→ WHAT YOU ARE ASKED TO DO
How many lines in the records below contain the string "screenshot"? Answer with the number alone.

START DATA FOR ANALYSIS

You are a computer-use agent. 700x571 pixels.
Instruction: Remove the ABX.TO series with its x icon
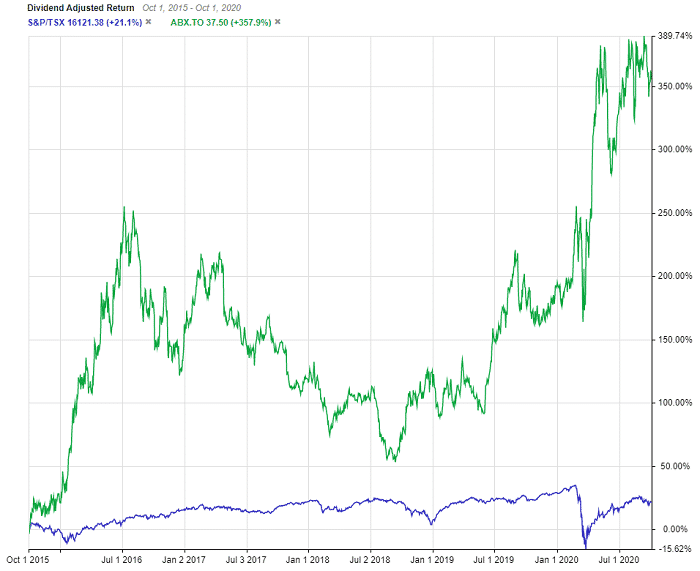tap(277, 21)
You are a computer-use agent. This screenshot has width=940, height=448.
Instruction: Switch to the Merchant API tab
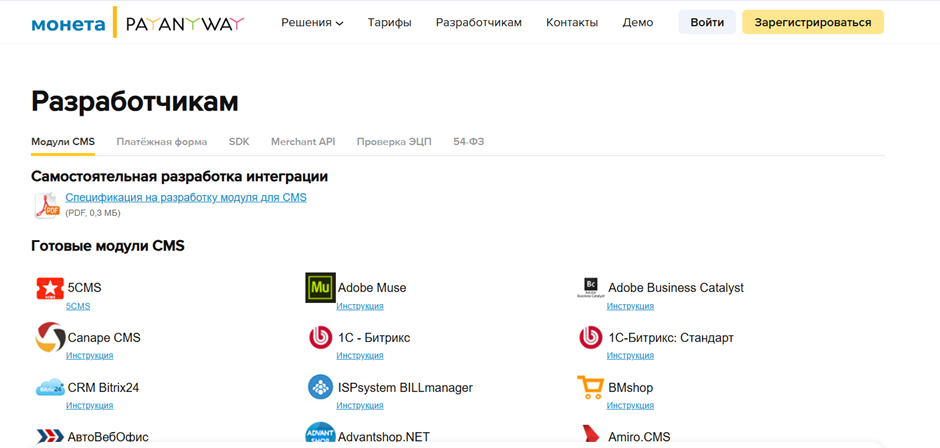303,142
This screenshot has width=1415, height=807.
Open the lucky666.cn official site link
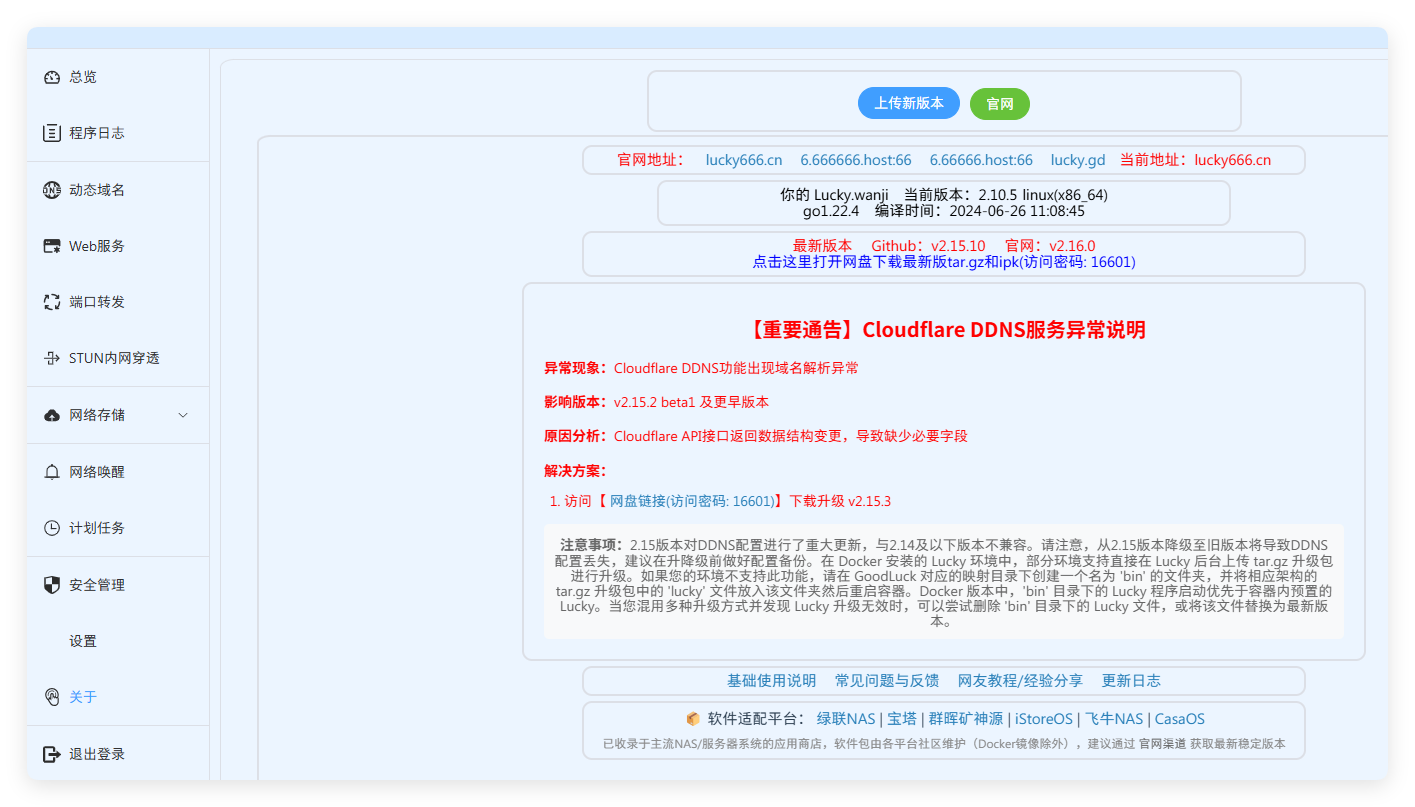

END DATA FOR ANALYSIS

→ ANSWER TO THIS TASK
2